What the task requires: Can you turn the lines of the material, from the line containing "Viewport: 1373px width, 737px" up to and including the line containing "Looking at the screenshot, I should 1649,952.", into a numbered list with the blank lines left out?

Data for this task:
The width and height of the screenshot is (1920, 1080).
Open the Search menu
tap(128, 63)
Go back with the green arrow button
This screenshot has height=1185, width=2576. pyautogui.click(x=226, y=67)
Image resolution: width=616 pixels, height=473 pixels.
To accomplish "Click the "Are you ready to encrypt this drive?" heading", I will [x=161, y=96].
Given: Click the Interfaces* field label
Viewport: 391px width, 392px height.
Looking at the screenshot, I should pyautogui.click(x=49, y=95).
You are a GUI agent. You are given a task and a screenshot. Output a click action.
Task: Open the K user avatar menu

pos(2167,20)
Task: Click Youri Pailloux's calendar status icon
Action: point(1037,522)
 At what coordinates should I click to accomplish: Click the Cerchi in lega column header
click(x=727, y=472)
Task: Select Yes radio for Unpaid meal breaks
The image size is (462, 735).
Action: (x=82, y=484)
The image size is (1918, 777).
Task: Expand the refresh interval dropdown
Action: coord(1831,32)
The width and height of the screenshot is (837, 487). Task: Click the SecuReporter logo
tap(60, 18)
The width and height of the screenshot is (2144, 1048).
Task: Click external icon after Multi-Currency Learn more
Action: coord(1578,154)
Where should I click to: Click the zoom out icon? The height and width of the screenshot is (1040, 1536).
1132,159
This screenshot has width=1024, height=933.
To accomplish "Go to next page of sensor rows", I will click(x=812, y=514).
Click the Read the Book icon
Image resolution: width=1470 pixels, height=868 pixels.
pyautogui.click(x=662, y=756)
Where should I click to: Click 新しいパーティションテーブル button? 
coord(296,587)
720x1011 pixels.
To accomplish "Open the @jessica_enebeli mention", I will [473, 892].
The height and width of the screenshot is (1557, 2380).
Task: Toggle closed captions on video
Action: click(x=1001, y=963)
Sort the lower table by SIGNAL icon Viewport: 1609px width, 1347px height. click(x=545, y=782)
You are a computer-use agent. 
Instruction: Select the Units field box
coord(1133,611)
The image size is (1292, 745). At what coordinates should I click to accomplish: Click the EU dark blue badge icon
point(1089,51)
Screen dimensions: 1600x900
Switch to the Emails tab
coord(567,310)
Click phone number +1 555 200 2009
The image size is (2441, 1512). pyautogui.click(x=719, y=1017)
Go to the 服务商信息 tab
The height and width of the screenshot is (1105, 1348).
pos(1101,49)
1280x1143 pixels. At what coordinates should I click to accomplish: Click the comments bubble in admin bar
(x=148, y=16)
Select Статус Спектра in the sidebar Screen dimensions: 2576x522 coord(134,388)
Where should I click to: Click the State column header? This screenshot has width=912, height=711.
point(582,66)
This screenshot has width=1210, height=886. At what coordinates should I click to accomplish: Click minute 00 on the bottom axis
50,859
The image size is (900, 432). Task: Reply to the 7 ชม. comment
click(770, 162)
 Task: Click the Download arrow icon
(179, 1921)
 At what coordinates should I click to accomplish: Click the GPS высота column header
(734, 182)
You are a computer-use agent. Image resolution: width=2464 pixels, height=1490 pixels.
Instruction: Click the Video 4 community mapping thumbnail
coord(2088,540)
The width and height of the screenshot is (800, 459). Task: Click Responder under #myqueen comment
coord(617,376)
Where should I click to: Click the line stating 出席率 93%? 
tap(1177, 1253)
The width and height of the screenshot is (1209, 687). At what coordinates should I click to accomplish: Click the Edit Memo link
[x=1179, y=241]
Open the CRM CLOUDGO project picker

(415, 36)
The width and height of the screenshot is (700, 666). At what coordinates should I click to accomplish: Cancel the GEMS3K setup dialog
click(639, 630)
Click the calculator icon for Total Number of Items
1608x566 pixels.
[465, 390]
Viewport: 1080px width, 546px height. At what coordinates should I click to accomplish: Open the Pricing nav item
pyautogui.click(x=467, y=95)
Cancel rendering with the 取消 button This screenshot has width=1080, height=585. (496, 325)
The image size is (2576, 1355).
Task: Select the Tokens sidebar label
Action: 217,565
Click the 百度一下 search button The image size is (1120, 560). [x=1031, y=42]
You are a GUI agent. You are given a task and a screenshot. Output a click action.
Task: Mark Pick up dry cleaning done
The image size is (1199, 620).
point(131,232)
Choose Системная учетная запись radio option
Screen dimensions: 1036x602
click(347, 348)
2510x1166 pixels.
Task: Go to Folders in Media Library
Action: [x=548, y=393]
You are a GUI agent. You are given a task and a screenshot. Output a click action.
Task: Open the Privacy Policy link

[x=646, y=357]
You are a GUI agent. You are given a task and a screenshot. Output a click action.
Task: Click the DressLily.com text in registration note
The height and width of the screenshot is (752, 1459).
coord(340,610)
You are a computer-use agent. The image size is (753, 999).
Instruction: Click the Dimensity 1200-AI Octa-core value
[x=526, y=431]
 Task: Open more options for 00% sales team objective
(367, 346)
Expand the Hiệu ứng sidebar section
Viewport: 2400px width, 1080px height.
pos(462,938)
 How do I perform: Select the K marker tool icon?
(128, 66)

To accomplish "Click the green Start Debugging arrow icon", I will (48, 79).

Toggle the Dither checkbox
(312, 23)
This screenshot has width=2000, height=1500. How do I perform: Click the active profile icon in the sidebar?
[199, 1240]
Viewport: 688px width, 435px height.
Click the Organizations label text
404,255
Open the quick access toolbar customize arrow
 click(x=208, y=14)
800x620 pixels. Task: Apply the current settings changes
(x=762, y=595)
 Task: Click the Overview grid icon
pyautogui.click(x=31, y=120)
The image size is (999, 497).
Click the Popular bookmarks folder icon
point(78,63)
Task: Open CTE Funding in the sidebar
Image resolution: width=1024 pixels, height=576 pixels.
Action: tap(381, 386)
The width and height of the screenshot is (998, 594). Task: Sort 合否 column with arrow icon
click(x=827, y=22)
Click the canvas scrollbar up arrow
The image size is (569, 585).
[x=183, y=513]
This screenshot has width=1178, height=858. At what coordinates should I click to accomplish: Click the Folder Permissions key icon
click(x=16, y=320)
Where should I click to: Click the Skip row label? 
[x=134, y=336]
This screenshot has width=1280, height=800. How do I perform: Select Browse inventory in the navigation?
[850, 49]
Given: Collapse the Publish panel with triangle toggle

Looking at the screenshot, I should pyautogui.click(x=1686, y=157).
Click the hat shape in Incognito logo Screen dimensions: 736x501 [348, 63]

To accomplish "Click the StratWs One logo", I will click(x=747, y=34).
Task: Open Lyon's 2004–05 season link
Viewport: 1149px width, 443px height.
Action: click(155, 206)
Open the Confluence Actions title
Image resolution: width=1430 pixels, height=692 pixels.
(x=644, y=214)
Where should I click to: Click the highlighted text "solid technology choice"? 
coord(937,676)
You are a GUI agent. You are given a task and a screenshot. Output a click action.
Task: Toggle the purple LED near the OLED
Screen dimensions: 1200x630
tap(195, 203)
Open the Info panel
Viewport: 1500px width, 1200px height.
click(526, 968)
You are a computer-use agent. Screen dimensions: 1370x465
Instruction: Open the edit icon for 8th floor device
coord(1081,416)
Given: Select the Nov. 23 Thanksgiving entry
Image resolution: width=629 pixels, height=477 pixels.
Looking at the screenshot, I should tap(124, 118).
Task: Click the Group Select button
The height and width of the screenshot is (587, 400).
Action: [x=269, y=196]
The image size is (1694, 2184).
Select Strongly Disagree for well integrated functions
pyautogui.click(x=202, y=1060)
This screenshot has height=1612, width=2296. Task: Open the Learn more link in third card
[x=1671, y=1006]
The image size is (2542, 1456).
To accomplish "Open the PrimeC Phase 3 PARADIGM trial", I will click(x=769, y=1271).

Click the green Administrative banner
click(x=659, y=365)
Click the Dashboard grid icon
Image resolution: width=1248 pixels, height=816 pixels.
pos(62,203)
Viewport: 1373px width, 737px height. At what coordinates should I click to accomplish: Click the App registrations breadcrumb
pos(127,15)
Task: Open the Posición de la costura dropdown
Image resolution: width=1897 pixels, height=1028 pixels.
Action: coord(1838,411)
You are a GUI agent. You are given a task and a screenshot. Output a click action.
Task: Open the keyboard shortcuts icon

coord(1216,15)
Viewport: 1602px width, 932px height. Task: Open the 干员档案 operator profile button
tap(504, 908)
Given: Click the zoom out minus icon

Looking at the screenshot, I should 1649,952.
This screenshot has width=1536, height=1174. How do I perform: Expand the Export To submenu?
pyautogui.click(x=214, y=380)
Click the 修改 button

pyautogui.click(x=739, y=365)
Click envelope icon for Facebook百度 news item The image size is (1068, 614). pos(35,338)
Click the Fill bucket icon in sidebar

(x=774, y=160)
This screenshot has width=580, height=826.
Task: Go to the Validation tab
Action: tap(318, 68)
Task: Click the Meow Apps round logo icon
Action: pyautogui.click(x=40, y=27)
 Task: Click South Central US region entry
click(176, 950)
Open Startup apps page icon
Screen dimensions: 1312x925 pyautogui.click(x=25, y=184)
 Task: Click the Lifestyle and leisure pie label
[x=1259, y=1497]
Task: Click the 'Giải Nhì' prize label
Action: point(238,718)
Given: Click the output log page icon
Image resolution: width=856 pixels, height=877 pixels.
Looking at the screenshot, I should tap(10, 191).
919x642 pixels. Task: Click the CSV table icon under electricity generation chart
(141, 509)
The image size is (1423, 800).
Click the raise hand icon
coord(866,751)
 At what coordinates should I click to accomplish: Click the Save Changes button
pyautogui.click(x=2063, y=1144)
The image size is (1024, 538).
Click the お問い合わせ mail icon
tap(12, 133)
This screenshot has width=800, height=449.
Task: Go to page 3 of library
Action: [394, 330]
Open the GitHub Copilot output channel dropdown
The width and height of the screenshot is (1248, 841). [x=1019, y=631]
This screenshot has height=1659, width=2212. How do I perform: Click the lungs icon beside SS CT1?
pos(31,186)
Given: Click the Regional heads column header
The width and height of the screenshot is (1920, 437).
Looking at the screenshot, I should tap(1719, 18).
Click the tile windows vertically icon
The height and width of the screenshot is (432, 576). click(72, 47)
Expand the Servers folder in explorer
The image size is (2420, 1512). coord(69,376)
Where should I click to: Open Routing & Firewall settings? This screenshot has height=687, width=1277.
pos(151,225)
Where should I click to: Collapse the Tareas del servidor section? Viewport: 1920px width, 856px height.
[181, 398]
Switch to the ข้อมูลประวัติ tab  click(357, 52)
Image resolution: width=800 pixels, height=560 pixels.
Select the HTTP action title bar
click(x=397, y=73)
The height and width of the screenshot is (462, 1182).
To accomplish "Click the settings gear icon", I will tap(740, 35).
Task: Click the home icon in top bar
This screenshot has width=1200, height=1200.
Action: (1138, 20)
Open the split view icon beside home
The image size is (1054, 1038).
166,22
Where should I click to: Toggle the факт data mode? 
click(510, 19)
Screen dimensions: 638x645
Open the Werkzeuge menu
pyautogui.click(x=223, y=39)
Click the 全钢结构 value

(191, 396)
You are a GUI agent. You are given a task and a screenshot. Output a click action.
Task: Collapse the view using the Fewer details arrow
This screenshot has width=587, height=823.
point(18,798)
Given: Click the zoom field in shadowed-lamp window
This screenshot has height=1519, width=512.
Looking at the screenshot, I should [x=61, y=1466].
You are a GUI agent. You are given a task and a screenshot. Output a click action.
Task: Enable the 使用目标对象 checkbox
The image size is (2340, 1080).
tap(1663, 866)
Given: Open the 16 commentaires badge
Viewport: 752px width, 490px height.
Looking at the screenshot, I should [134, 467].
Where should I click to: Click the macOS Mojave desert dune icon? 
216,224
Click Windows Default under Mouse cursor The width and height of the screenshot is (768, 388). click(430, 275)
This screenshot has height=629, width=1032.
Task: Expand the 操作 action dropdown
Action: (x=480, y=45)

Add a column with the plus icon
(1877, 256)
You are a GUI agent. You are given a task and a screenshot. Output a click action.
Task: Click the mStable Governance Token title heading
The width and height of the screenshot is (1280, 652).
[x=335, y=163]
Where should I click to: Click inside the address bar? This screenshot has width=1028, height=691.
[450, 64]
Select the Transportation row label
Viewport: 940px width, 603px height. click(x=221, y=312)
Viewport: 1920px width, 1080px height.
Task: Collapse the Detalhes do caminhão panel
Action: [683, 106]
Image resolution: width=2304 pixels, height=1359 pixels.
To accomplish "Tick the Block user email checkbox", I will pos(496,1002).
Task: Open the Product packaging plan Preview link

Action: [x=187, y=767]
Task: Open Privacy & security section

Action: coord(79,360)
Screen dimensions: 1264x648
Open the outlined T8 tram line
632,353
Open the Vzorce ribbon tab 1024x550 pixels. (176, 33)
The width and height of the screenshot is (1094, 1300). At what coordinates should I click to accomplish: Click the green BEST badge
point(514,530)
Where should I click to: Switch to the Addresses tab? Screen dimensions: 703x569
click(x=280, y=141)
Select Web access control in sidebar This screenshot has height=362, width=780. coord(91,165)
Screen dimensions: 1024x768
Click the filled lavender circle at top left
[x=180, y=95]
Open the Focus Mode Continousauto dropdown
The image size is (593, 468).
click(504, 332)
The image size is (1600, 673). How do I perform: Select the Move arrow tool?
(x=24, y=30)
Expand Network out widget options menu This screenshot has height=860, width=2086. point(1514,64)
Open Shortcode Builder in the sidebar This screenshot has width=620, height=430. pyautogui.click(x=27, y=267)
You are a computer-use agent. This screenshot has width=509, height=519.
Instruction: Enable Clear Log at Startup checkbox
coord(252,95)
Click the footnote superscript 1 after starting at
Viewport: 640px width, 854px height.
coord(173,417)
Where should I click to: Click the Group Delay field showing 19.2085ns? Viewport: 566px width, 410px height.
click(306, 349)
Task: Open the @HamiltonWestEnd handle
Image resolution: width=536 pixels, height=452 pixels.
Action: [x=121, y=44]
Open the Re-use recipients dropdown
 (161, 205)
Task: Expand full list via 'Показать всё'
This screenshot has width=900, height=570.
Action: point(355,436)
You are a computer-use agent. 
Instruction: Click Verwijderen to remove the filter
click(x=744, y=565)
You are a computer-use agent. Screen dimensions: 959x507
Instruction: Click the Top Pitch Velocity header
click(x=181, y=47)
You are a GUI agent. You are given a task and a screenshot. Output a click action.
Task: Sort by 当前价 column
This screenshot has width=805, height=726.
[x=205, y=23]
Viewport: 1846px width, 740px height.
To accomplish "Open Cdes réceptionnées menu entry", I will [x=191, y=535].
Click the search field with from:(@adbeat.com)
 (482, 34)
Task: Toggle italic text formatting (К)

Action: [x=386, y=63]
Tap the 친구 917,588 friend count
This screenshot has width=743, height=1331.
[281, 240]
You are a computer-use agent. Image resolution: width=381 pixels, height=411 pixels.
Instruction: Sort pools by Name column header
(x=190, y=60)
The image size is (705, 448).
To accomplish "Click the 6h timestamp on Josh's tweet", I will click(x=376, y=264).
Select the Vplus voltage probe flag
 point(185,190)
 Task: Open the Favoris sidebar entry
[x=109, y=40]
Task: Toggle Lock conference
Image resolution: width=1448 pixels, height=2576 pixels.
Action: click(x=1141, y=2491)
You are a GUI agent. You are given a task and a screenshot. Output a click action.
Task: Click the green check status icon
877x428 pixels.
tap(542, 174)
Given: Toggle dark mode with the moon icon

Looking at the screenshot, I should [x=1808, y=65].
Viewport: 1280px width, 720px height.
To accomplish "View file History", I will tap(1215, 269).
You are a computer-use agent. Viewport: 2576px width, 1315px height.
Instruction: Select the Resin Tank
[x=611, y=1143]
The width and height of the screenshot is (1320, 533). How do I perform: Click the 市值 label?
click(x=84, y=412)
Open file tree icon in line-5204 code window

Result below:
1. Viewport: 1373px width, 737px height. At what coordinates should I click to accomplish: Click the App registrations breadcrumb
2. pos(127,15)
3. Task: Open the Posición de la costura dropdown
4. Image resolution: width=1897 pixels, height=1028 pixels.
5. Action: coord(1838,411)
6. You are a GUI agent. You are given a task and a screenshot. Output a click action.
7. Task: Open the keyboard shortcuts icon
8. coord(1216,15)
9. Viewport: 1602px width, 932px height. Task: Open the 干员档案 operator profile button
10. tap(504, 908)
11. Given: Click the zoom out minus icon
12. Looking at the screenshot, I should 1649,952.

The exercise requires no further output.